HARU_CHAT_HEADER_TIMEOUT_MS TTFB bound for the chat proxy (default 30000). Raise it for long non-streaming completions: their response headers only arrive after full generation. Any value is honored exactly: chat traffic runs on a dedicated dispatcher with undici's own headers/body idle timers disabled, so the bound is not capped at 300s and a streaming body that goes quiet mid-generation is never severed by the transport.
HARU_SNAPSHOT_CACHE_TTL_MS Fleet snapshot cache TTL on the chat hot path (default 2000). Routing-pointer moves surface immediately regardless (every request revalidates against the fleet's route revision); this only bounds slot-state staleness.
HARU_CHAT_MAX_BODY_BYTES Max chat request body size in bytes (default 33554432 = 32 MiB); a larger body gets 413 payload_too_large. The proxy must buffer the whole body to read model and forward it byte-identically, so this caps per-request memory. Raise it for very large multimodal or long-context payloads.
HARU_RECONCILE_INTERVAL_MS Enables the background reconcile loop at this interval. Unset means no loop: heartbeats, autoFailover, and operation progress then only run when something POSTs /v1/fleets/:id/reconcile (e.g. external cron).
HARU_RECONCILE_FLEETS Comma-separated fleet slugs the loop reconciles (falls back to HARU_DEFAULT_FLEET).

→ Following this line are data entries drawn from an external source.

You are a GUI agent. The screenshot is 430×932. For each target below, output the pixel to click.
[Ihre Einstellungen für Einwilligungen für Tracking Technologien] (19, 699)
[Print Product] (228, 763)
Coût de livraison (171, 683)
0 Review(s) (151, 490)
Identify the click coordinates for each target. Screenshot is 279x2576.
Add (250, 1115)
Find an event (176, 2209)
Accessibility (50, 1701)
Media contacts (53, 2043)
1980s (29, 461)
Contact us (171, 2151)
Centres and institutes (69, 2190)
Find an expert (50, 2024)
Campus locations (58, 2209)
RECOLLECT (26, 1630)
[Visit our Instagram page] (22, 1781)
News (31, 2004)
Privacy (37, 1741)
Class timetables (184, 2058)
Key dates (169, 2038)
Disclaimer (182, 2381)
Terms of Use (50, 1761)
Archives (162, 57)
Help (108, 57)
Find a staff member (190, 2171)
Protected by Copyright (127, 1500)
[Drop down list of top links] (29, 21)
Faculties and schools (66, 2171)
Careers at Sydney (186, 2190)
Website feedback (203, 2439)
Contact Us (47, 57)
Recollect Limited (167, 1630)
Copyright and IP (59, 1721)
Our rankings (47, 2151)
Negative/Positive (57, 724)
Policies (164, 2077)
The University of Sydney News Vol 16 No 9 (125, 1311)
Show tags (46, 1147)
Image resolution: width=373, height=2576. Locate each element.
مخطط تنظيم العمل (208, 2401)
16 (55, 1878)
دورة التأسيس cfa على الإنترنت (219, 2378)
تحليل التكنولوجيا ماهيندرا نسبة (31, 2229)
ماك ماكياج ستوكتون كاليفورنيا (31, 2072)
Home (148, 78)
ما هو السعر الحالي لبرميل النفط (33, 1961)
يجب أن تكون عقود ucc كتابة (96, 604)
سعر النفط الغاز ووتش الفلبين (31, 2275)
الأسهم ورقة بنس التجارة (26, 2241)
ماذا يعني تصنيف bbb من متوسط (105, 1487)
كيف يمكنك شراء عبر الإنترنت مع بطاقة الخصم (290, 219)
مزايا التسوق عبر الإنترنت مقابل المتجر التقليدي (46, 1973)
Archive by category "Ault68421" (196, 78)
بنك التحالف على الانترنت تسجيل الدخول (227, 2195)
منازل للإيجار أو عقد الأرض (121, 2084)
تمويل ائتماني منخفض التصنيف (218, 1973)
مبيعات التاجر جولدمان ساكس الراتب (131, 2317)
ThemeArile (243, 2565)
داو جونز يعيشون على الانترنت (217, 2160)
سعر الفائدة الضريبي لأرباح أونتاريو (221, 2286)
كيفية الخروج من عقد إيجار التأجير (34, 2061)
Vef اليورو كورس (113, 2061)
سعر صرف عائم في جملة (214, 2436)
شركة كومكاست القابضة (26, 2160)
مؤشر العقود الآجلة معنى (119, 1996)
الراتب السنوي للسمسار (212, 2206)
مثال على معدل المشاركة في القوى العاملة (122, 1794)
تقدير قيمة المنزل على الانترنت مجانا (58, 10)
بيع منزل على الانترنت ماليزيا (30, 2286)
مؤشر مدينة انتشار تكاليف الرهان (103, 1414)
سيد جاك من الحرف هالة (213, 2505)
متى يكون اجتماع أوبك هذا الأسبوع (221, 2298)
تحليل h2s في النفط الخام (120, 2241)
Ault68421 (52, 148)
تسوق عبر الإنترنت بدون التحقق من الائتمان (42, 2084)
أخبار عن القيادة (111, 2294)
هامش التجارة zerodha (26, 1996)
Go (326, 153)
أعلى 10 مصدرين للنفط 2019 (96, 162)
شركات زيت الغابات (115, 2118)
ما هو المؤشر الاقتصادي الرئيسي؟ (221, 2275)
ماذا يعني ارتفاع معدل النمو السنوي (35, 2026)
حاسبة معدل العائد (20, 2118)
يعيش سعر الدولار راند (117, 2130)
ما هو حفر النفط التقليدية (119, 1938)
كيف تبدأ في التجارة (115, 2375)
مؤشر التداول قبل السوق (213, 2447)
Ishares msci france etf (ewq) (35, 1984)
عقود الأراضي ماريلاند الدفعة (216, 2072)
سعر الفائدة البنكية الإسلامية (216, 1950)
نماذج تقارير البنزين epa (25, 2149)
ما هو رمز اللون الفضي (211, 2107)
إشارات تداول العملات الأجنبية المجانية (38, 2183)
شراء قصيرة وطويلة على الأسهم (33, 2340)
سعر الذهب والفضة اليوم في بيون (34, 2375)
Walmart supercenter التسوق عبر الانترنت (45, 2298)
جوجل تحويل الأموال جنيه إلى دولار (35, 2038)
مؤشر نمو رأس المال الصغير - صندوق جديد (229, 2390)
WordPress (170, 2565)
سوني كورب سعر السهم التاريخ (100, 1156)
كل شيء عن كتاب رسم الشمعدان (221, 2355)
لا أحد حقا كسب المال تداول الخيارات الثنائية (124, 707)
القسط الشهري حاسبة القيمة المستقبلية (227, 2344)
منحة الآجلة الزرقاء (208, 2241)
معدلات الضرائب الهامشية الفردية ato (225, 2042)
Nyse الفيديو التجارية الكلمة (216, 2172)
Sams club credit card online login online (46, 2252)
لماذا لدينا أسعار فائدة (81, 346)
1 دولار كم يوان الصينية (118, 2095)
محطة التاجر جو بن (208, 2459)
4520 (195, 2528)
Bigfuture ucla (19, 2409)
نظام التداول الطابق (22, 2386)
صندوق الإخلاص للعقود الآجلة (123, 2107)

The supervisor reads PORT (default 8701), HARU_SUPERVISOR_TOKEN, and HARU_SUPERVISOR_CONFIG (inline JSON or a file path). The seed script reads DATABASE_URL and optionally HARU_FLEET_LAYOUT.

Consumer contract for the chat proxy

  • POST /v1/chat/completions with a normal OpenAI-style JSON body. model selects the serving vLLM instance on the active domain; every other field (including vendor extensions) is forwarded byte-identically.
  • X-Haru-Fleet: <slug-or-uuid> picks the fleet; falls back to HARU_DEFAULT_FLEET.
  • Responses stream through untouched (SSE or JSON). Errors use { "error": { "code", "message" } } with codes such as fleet_not_found, model_not_found, no_active_domain, upstream_timeout, upstream_unreachable.

vLLM requirements (supervisor hosts)

Every vLLM server managed by a Haru supervisor must be started with:

  • --enable-sleep-mode and VLLM_SERVER_DEV_MODE=1 (the sleep/wake admin endpoints are development-mode endpoints),
  • bound to 127.0.0.1 only.

The sleep/wake/is_sleeping endpoints are private, local-only controls. They are never exposed beyond the host; the supervisor's authenticated API is the only external control surface, and the haru-server chat proxy is structurally unable to reach them (it only ever constructs /v1/chat/completions paths). Verify the endpoint paths against your deployed vLLM version; this repo pins its behaviour in services/haru-supervisor/src/vllm-client.ts.

Training command contract (supervisor hosts)

A training slot's command is spawned verbatim, with no arguments appended and no per-run input channel: POST /v1/training/start carries no body, so the trainer is expected to find its own work (poll a queue, read a config file, whatever it likes). The supervisor only tells it where and on which GPU to run, through exactly two environment variables added to the child's env:

Variable Meaning
HARU_CHECKPOINT_DIR The slot's checkpointDir. The trainer must checkpoint here and resume from it on start: a promotion stops the run with SIGTERM plus a grace period, and anything not checkpointed is lost.
HARU_GPU_INDEX The slot's gpuIndex. The trainer must pin itself to it (e.g. CUDA_VISIBLE_DEVICES).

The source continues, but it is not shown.